Os navios e terminais que adotam práticas sustentáveis no Porto de Santos (SP) já garantiram R$ 40,6 milhões em descontos tarifários desde 2023, quando a medida entrou em vigor, segundo a Autoridade Portuária de Santos (APS). Somente em 2025, os incentivos somam R$ 16,8 milhões. A iniciativa faz parte da estratégia da APS de alinhar o porto às metas de descarbonização da Organização Marítima Internacional (IMO) e do Acordo de Paris, posicionando Santos como um hub de logística sustentável.
São receitas que a APS deixa de arrecadar para incentivar terminais a produzirem inventários completos de emissões e da matriz energética. Navios que cumprem normas internacionais de emissões de carbono e ruído também são beneficiados.
Para o presidente da APS, Anderson Pomini, o programa representa investimento, não perda de receita. “Assumir a dianteira nesse processo significa consolidar uma vantagem competitiva essencial para atrair parceiros globais que priorizam cadeias logísticas sustentáveis.”

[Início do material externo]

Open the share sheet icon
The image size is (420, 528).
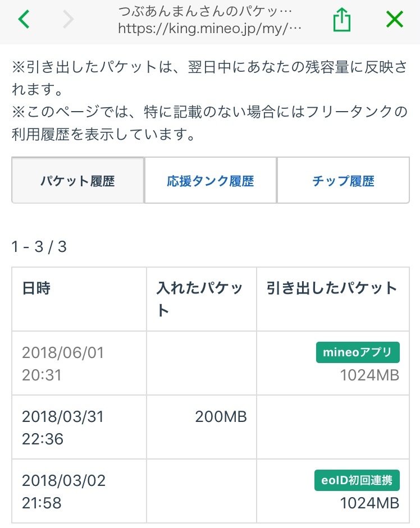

O setor marítimo responde por 80% do comércio mundial e 3% das emissões globais de gases de efeito estufa (GEE), segundo a IMO. A transformação dos portos é, portanto, crucial para cumprir o Acordo de Paris. A descarbonização depende de três frentes: eficiência logística, biocombustíveis e energia elétrica renovável.
Em outubro, a APS firmou contrato com a Fundação Valenciaport para elaborar um Plano de Descarbonização e um Plano Diretor Energético (PDE), com entrega prevista em 22 meses. O primeiro vai definir diretrizes para reduzir as emissões em todo o complexo portuário da Baixada Santista – abrangendo terminais, navios e modais terrestres. Já o PDE orientará a transição do uso de combustíveis fósseis para fontes limpas e renováveis.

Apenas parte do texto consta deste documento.